The loosu ponnu () is a stock character in Tamil cinema, a girl who is portrayed as attractive but naïve and unintelligent. It is regarded as the equivalent of the Manic Pixie Dream Girl and dumb blonde stereotypes in the United States. The loosu ponnu trope became increasingly popular in 1990s Tamil cinema when the masculinity of the hero became severely overblown. It has since received criticism for being misogynistic and regressive.

History and terminology 
According to critic Baradwaj Rangan, the loosu ponnu trope emerged in an era where Tamil filmmakers began casting North Indian women, who did not know Tamil, in leading roles; due to their lip syncing not being perfect (their lines would be dubbed over by others), wild gesticulation and their emotional reactions seeming unusual, "all of this ended up making them look like mad people".

(Text and element pointing records)
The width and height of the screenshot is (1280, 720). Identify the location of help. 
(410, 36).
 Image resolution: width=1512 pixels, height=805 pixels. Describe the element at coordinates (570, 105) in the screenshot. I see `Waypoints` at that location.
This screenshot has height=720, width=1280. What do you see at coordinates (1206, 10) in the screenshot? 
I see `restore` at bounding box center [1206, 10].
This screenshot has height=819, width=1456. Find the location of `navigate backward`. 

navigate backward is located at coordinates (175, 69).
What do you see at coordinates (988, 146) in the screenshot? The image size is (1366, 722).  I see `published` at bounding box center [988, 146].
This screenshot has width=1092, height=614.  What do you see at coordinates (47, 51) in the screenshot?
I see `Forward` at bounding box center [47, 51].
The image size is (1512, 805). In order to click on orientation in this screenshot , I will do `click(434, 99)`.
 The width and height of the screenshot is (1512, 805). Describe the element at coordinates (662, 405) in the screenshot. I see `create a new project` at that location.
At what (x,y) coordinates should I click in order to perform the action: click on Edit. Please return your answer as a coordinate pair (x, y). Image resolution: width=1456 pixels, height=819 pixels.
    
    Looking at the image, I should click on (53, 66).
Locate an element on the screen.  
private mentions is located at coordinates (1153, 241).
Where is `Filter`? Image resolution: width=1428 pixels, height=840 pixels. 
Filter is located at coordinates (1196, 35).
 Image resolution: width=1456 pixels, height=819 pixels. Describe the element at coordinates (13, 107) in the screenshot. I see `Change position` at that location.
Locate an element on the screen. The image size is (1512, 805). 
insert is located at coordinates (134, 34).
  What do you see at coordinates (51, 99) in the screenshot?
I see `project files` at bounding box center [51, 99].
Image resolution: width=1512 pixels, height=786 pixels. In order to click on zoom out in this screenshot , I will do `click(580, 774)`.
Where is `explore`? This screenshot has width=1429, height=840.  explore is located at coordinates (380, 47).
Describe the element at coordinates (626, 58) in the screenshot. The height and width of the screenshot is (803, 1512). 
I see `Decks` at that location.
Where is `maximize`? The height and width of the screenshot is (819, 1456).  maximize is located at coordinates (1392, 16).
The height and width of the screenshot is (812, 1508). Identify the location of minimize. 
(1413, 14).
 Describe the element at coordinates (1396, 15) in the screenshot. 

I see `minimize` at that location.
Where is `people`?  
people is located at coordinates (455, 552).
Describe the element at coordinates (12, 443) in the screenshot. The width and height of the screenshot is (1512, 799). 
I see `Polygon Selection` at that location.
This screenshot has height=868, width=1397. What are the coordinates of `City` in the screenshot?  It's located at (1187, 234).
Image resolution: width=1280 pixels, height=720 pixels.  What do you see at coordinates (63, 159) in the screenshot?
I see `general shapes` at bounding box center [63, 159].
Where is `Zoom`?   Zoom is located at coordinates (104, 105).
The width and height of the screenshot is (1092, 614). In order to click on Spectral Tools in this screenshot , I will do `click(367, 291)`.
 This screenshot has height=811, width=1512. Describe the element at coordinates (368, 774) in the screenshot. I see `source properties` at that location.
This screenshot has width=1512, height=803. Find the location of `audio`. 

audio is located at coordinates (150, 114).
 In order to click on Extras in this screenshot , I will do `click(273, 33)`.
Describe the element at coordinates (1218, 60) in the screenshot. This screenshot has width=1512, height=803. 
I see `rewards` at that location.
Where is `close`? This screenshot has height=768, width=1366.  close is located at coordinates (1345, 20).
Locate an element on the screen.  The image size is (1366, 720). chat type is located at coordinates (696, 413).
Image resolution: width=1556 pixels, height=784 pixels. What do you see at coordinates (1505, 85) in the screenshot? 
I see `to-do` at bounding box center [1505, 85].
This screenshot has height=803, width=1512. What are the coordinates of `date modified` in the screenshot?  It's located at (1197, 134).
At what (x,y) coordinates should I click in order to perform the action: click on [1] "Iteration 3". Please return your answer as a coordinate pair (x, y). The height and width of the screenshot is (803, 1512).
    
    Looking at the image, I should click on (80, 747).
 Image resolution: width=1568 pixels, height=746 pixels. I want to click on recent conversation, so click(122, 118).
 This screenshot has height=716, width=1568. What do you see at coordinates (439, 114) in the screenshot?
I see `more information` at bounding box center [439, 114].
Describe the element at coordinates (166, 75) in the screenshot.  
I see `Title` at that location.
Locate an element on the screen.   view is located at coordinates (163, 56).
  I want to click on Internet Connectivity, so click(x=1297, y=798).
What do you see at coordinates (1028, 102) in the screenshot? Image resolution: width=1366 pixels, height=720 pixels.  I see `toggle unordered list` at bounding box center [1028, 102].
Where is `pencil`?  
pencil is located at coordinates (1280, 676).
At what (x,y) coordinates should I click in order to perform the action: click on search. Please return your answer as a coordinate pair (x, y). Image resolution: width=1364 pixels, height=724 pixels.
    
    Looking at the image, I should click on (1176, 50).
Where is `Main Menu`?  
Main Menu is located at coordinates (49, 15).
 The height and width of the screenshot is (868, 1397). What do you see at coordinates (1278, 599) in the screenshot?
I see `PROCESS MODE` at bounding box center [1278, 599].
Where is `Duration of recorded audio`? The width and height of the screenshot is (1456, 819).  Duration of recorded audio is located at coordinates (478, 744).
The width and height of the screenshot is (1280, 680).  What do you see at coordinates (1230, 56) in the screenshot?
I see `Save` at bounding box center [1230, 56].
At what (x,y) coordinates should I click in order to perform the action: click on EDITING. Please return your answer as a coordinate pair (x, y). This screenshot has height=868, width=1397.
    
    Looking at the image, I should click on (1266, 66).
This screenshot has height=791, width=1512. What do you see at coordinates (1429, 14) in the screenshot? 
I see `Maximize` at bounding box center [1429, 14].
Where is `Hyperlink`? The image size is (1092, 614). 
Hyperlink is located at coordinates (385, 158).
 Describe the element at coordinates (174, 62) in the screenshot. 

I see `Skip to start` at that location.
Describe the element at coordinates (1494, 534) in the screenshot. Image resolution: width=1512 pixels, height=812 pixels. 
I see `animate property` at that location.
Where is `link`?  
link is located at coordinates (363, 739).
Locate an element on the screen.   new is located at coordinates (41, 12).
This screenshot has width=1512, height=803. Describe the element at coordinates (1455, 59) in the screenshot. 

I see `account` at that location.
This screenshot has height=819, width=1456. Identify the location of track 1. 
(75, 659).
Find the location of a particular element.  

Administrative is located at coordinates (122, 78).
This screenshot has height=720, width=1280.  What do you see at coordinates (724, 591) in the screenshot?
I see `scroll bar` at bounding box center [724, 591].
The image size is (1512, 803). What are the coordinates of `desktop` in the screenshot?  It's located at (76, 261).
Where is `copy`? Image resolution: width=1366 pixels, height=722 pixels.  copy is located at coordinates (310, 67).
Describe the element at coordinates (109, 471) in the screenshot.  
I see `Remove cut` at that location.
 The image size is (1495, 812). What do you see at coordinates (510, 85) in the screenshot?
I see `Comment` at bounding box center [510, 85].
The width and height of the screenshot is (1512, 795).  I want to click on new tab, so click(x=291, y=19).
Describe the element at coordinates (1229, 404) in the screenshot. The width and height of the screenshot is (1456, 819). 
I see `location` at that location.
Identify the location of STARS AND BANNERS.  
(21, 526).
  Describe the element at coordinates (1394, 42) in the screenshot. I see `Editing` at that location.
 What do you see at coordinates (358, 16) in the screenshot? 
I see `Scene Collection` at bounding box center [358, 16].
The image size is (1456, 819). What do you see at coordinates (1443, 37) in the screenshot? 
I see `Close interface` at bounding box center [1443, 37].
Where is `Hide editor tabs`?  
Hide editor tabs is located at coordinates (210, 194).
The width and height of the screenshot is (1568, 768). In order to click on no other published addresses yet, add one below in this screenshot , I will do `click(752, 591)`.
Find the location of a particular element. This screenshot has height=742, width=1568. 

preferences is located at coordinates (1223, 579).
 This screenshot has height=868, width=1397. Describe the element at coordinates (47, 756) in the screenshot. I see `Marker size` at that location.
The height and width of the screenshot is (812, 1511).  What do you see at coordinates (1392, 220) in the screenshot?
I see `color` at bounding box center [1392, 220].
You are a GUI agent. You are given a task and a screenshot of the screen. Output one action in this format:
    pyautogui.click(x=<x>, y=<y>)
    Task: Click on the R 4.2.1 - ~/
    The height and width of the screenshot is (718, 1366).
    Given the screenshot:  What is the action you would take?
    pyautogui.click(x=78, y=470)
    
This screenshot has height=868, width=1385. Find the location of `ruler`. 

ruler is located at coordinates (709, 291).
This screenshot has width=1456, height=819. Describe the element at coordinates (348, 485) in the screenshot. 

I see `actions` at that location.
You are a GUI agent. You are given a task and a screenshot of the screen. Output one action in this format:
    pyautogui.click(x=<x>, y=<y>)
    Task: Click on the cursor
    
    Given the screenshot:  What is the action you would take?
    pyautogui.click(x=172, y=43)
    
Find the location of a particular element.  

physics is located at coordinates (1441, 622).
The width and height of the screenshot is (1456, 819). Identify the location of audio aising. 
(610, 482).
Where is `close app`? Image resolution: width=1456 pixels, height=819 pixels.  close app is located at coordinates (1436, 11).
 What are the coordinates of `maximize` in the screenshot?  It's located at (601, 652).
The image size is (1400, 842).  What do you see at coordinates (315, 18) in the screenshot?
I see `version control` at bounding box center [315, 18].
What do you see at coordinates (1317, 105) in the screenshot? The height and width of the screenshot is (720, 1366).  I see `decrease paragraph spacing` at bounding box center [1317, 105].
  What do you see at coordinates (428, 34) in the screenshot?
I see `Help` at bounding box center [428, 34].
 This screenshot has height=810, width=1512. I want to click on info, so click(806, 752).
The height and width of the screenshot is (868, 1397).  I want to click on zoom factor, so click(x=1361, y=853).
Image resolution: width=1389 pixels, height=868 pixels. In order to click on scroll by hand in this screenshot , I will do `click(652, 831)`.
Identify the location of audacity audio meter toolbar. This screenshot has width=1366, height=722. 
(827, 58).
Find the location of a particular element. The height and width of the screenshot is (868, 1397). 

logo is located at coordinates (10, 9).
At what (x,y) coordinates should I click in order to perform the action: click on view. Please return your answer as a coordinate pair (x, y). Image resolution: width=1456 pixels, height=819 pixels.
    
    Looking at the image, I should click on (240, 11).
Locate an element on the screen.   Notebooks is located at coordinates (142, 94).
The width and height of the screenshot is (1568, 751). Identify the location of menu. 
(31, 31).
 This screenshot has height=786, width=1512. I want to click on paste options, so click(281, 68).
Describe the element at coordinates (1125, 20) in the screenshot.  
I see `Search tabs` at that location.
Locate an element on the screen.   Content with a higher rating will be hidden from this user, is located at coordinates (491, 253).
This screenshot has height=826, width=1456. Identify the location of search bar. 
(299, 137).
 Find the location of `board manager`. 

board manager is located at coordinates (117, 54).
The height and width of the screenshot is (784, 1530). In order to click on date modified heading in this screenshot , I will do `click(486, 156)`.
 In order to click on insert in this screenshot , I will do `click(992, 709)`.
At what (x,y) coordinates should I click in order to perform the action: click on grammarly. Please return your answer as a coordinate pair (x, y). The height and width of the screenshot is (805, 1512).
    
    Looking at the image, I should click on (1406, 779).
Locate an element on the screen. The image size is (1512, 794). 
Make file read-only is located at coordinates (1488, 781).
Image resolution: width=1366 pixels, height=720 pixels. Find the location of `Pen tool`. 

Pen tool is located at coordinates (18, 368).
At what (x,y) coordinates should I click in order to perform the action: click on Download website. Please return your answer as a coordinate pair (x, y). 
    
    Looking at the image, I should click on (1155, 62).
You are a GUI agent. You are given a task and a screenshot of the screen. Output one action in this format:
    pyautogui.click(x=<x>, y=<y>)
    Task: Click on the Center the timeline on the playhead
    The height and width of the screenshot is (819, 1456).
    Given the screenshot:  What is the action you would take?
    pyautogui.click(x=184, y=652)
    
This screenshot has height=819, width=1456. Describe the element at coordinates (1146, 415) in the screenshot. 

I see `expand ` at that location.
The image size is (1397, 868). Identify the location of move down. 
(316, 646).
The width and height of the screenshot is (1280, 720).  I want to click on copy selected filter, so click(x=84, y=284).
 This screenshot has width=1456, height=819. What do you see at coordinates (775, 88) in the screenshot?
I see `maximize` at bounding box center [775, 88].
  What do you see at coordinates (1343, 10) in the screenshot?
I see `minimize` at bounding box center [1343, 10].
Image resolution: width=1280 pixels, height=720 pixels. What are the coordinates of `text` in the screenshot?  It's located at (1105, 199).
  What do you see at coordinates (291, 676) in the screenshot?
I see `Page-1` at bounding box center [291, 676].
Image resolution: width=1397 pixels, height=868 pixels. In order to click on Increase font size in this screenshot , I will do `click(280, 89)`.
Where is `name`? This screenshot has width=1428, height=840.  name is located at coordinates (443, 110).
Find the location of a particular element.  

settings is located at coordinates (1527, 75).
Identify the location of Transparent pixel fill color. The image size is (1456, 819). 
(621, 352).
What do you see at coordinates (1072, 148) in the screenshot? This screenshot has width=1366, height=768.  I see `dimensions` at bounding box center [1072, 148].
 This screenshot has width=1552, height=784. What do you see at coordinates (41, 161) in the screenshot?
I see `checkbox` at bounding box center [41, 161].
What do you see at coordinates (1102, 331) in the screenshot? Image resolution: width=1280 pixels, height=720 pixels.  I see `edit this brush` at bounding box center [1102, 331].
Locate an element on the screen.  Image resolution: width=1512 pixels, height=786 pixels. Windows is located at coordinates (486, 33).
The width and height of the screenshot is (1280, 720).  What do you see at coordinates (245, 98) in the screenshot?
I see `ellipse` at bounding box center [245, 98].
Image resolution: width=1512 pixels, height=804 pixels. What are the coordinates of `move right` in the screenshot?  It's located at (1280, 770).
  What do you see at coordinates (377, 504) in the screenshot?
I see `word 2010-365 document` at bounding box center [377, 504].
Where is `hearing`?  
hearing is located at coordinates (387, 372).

* Requirement: In the loosu ponnu text, during which decade did the trope grow increasingly popular in Tamil cinema?

* Written answer: The 1990s.